Punt ditepis tepat setelah Chai ketika dia keluar untuk mencari tembakan keras melintasi garis, tetapi tembakan bagus ke Kyle Verreyn, yang memenangkan gawang, mengakhiri masa tinggalnya.
Mantan pelatih India Saba Karim mengecam pemecatan Pant yang ceroboh pada Tes kedua, mempertanyakan kurangnya tanggung jawab kapten pada tahap penting. Karim menegaskan, sebagai kapten seharusnya ia melepaskan tekanan dan memberi contoh, dibandingkan membuang gawangnya begitu saja setelah rehat minum teh.
Rishabh Pant mungkin tidak bisa menjelaskannya untuk pertama kalinya dalam karir Tesnya. Itu terjadi tepat setelah minum teh. Anda adalah kapten tim, Anda harus mengambil tanggung jawab. Anda memiliki cukup pengalaman bermain di level ini. Jadi, Anda memberi contoh. Anda memimpin dengan menyerap tekanan dan melakukan tembakan, ”kata Saba Karim di ESPNCricinfo.
Baca Juga: KL Rahul tidak senang dengan Mohammed Siraj setelah lemparan liar perintis India hampir berubah menjadi bencana: ‘Tenang’
Sebagai balasan atas 489 Afrika Selatan, India tersingkir untuk 201, memberikan tim tamu keunggulan besar dengan 288 run. Kesenjangan dalam eksekusi dan disiplin antara kedua belah pihak terlihat jelas saat tuan rumah kalah telak di babak pertama.
“India berada dalam posisi yang sulit”
Karim bersikap keras terhadap pendekatan Pant pada Tes kedua, dengan mengatakan bahwa meskipun permainan alami itu penting, itu harus diimbangi dengan tanggung jawab.
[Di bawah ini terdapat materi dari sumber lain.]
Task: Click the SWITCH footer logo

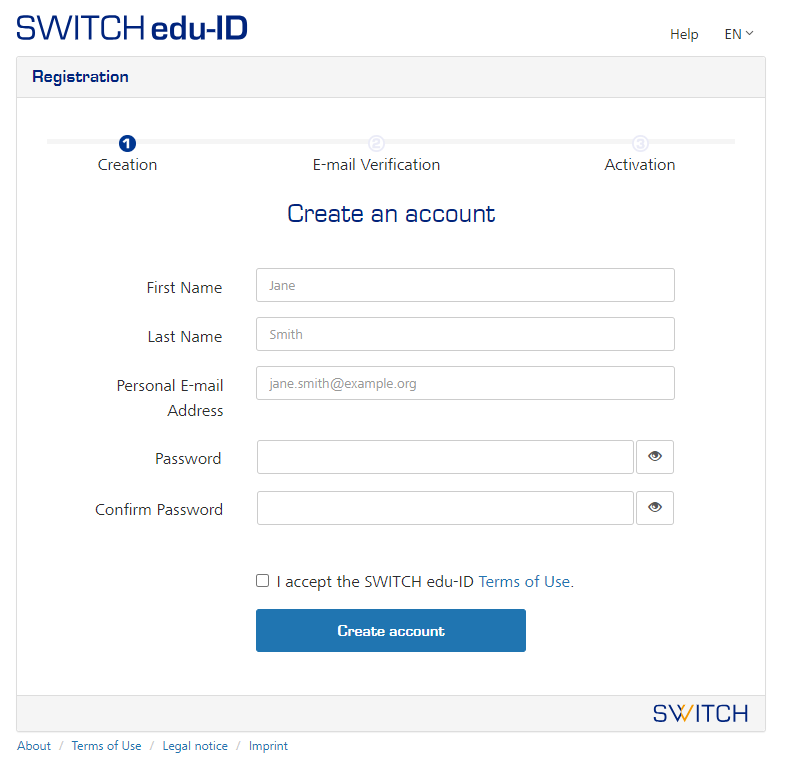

Lebih lanjut, Kareem menyatakan bahwa tembakannya yang ceroboh dilakukan pada waktu yang salah dan menyeret India ke dalam masalah yang lebih dalam.
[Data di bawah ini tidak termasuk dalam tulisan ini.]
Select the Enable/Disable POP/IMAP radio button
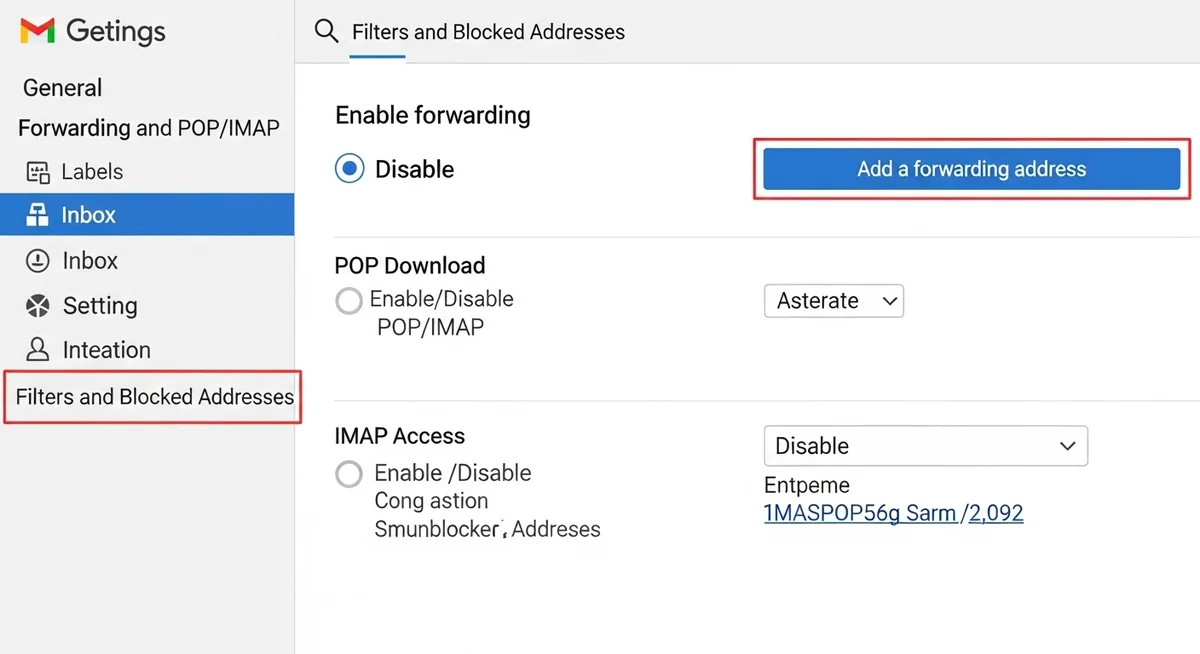 coord(348,300)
“Semua ini hilang dalam pendekatan Rishabh Pant. Saya memahami Anda harus memainkan permainan alami Anda, tetapi Anda dapat melakukannya dengan menghabiskan waktu di lipatan. Memainkan tembakan berisiko tinggi seperti ini pada saat ini dalam permainan akan membuat seluruh tim Anda terpojok. Sekarang India berada dalam posisi yang sulit. Akan sangat sulit bagi mereka untuk keluar dari situasi ini,” tambah Karim.